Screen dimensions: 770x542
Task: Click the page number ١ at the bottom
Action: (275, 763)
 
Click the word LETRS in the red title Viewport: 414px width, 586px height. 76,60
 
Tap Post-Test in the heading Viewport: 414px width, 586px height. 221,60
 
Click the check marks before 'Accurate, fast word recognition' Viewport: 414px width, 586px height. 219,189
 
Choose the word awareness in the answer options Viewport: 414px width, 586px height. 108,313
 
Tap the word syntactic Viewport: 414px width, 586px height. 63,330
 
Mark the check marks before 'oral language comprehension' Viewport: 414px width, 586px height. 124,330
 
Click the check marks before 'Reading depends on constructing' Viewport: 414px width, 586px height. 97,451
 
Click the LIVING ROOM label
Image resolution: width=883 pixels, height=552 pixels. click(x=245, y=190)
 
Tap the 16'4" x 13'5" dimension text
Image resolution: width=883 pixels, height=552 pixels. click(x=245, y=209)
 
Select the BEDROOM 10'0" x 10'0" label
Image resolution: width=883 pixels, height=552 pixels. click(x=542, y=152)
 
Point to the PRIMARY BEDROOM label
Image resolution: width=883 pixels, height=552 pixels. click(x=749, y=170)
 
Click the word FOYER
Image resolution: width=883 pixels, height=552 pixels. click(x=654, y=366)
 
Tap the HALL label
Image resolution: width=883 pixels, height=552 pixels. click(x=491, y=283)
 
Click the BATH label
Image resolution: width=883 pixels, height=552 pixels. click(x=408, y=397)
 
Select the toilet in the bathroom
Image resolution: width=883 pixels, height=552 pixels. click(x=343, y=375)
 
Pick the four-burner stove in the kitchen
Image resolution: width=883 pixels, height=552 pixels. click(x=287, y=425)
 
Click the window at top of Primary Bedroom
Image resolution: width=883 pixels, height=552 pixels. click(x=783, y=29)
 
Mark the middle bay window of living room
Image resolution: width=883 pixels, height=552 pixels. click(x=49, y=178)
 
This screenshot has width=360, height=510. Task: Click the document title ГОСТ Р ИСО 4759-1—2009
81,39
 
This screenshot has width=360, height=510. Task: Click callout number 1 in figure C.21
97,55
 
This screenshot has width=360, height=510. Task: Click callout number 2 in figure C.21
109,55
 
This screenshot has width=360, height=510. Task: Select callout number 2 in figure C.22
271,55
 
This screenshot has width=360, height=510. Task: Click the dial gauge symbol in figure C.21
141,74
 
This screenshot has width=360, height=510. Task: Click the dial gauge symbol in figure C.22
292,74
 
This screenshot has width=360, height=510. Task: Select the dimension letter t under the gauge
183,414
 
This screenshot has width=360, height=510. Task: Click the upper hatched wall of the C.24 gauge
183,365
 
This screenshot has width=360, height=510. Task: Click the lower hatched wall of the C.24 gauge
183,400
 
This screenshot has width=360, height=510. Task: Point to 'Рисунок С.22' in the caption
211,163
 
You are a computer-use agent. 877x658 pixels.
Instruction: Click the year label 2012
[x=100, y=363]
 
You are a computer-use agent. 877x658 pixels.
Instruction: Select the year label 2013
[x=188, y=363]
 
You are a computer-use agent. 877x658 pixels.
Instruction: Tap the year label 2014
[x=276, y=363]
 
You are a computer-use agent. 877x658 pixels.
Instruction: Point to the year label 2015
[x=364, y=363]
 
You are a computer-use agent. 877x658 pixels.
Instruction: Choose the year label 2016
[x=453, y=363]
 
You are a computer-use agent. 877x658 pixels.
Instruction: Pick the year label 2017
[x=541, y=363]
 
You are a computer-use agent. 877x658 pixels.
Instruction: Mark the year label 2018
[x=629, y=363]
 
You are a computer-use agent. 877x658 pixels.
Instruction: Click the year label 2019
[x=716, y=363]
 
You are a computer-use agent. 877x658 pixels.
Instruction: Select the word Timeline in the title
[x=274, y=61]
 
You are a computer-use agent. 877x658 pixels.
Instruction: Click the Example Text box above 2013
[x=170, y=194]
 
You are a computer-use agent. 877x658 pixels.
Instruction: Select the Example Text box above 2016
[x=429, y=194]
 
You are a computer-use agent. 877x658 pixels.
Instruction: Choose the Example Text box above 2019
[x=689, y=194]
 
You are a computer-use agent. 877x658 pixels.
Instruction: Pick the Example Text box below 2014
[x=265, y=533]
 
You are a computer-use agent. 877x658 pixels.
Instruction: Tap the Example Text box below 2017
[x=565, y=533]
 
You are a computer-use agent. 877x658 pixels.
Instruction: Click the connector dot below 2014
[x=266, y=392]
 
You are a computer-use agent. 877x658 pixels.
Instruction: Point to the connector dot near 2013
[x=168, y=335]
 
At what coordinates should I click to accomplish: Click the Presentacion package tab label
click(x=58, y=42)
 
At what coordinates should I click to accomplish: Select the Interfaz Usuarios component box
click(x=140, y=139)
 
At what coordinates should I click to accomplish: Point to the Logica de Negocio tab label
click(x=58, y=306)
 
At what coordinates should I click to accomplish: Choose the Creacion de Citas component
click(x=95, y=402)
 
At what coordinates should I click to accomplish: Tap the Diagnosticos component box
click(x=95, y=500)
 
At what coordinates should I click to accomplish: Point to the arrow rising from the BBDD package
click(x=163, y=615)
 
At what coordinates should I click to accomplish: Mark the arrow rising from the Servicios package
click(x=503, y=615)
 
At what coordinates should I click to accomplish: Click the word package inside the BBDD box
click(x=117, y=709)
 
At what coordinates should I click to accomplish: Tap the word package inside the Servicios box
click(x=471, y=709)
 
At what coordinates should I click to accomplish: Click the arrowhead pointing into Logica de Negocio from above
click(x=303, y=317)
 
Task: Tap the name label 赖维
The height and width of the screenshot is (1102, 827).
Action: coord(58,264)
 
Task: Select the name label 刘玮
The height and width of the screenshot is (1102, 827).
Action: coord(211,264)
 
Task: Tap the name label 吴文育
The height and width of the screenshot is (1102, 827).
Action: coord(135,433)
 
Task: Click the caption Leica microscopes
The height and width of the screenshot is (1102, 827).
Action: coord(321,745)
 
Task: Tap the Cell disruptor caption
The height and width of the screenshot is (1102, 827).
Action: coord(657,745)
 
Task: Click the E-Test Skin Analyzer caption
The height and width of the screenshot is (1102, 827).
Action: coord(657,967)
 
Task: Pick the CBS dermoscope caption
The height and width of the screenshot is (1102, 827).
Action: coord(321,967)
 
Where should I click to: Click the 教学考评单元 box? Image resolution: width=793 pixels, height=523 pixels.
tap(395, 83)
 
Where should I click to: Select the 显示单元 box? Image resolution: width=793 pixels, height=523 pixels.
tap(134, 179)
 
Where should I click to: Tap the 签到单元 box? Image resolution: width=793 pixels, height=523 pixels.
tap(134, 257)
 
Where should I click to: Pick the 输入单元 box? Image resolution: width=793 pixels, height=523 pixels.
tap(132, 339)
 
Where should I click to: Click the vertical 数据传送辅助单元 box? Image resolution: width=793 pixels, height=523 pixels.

--

> [Exercise aim]:
Copy all the items above without changing anything.

> [Solved exercise]:
Screen dimensions: 770x542
Task: Click the page number ١ at the bottom
Action: (275, 763)
 
Click the word LETRS in the red title Viewport: 414px width, 586px height. 76,60
 
Tap Post-Test in the heading Viewport: 414px width, 586px height. 221,60
 
Click the check marks before 'Accurate, fast word recognition' Viewport: 414px width, 586px height. 219,189
 
Choose the word awareness in the answer options Viewport: 414px width, 586px height. 108,313
 
Tap the word syntactic Viewport: 414px width, 586px height. 63,330
 
Mark the check marks before 'oral language comprehension' Viewport: 414px width, 586px height. 124,330
 
Click the check marks before 'Reading depends on constructing' Viewport: 414px width, 586px height. 97,451
 
Click the LIVING ROOM label
Image resolution: width=883 pixels, height=552 pixels. click(x=245, y=190)
 
Tap the 16'4" x 13'5" dimension text
Image resolution: width=883 pixels, height=552 pixels. click(x=245, y=209)
 
Select the BEDROOM 10'0" x 10'0" label
Image resolution: width=883 pixels, height=552 pixels. click(x=542, y=152)
 
Point to the PRIMARY BEDROOM label
Image resolution: width=883 pixels, height=552 pixels. click(x=749, y=170)
 
Click the word FOYER
Image resolution: width=883 pixels, height=552 pixels. click(x=654, y=366)
 
Tap the HALL label
Image resolution: width=883 pixels, height=552 pixels. click(x=491, y=283)
 
Click the BATH label
Image resolution: width=883 pixels, height=552 pixels. click(x=408, y=397)
 
Select the toilet in the bathroom
Image resolution: width=883 pixels, height=552 pixels. click(x=343, y=375)
 
Pick the four-burner stove in the kitchen
Image resolution: width=883 pixels, height=552 pixels. click(x=287, y=425)
 
Click the window at top of Primary Bedroom
Image resolution: width=883 pixels, height=552 pixels. click(x=783, y=29)
 
Mark the middle bay window of living room
Image resolution: width=883 pixels, height=552 pixels. click(x=49, y=178)
 
This screenshot has width=360, height=510. Task: Click the document title ГОСТ Р ИСО 4759-1—2009
81,39
 
This screenshot has width=360, height=510. Task: Click callout number 1 in figure C.21
97,55
 
This screenshot has width=360, height=510. Task: Click callout number 2 in figure C.21
109,55
 
This screenshot has width=360, height=510. Task: Select callout number 2 in figure C.22
271,55
 
This screenshot has width=360, height=510. Task: Click the dial gauge symbol in figure C.21
141,74
 
This screenshot has width=360, height=510. Task: Click the dial gauge symbol in figure C.22
292,74
 
This screenshot has width=360, height=510. Task: Select the dimension letter t under the gauge
183,414
 
This screenshot has width=360, height=510. Task: Click the upper hatched wall of the C.24 gauge
183,365
 
This screenshot has width=360, height=510. Task: Click the lower hatched wall of the C.24 gauge
183,400
 
This screenshot has width=360, height=510. Task: Point to 'Рисунок С.22' in the caption
211,163
 
You are a computer-use agent. 877x658 pixels.
Instruction: Click the year label 2012
[x=100, y=363]
 
You are a computer-use agent. 877x658 pixels.
Instruction: Select the year label 2013
[x=188, y=363]
 
You are a computer-use agent. 877x658 pixels.
Instruction: Tap the year label 2014
[x=276, y=363]
 
You are a computer-use agent. 877x658 pixels.
Instruction: Point to the year label 2015
[x=364, y=363]
 
You are a computer-use agent. 877x658 pixels.
Instruction: Choose the year label 2016
[x=453, y=363]
 
You are a computer-use agent. 877x658 pixels.
Instruction: Pick the year label 2017
[x=541, y=363]
 
You are a computer-use agent. 877x658 pixels.
Instruction: Mark the year label 2018
[x=629, y=363]
 
You are a computer-use agent. 877x658 pixels.
Instruction: Click the year label 2019
[x=716, y=363]
 
You are a computer-use agent. 877x658 pixels.
Instruction: Select the word Timeline in the title
[x=274, y=61]
 
You are a computer-use agent. 877x658 pixels.
Instruction: Click the Example Text box above 2013
[x=170, y=194]
 
You are a computer-use agent. 877x658 pixels.
Instruction: Select the Example Text box above 2016
[x=429, y=194]
 
You are a computer-use agent. 877x658 pixels.
Instruction: Choose the Example Text box above 2019
[x=689, y=194]
 
You are a computer-use agent. 877x658 pixels.
Instruction: Pick the Example Text box below 2014
[x=265, y=533]
 
You are a computer-use agent. 877x658 pixels.
Instruction: Tap the Example Text box below 2017
[x=565, y=533]
 
You are a computer-use agent. 877x658 pixels.
Instruction: Click the connector dot below 2014
[x=266, y=392]
 
You are a computer-use agent. 877x658 pixels.
Instruction: Point to the connector dot near 2013
[x=168, y=335]
 
At what coordinates should I click to accomplish: Click the Presentacion package tab label
click(x=58, y=42)
 
At what coordinates should I click to accomplish: Select the Interfaz Usuarios component box
click(x=140, y=139)
 
At what coordinates should I click to accomplish: Point to the Logica de Negocio tab label
click(x=58, y=306)
 
At what coordinates should I click to accomplish: Choose the Creacion de Citas component
click(x=95, y=402)
 
At what coordinates should I click to accomplish: Tap the Diagnosticos component box
click(x=95, y=500)
 
At what coordinates should I click to accomplish: Point to the arrow rising from the BBDD package
click(x=163, y=615)
 
At what coordinates should I click to accomplish: Mark the arrow rising from the Servicios package
click(x=503, y=615)
 
At what coordinates should I click to accomplish: Click the word package inside the BBDD box
click(x=117, y=709)
 
At what coordinates should I click to accomplish: Tap the word package inside the Servicios box
click(x=471, y=709)
 
At what coordinates should I click to accomplish: Click the arrowhead pointing into Logica de Negocio from above
click(x=303, y=317)
 
Task: Tap the name label 赖维
The height and width of the screenshot is (1102, 827).
Action: coord(58,264)
 
Task: Select the name label 刘玮
The height and width of the screenshot is (1102, 827).
Action: coord(211,264)
 
Task: Tap the name label 吴文育
The height and width of the screenshot is (1102, 827).
Action: coord(135,433)
 
Task: Click the caption Leica microscopes
The height and width of the screenshot is (1102, 827).
Action: coord(321,745)
 
Task: Tap the Cell disruptor caption
The height and width of the screenshot is (1102, 827).
Action: coord(657,745)
 
Task: Click the E-Test Skin Analyzer caption
The height and width of the screenshot is (1102, 827).
Action: coord(657,967)
 
Task: Pick the CBS dermoscope caption
The height and width of the screenshot is (1102, 827).
Action: coord(321,967)
 
Where should I click to: Click the 教学考评单元 box? Image resolution: width=793 pixels, height=523 pixels.
tap(395, 83)
 
Where should I click to: Select the 显示单元 box? Image resolution: width=793 pixels, height=523 pixels.
tap(134, 179)
 
Where should I click to: Tap the 签到单元 box? Image resolution: width=793 pixels, height=523 pixels.
tap(134, 257)
 
Where should I click to: Pick the 输入单元 box? Image resolution: width=793 pixels, height=523 pixels.
tap(132, 339)
 
Where should I click to: Click the vertical 数据传送辅助单元 box? Image resolution: width=793 pixels, height=523 pixels.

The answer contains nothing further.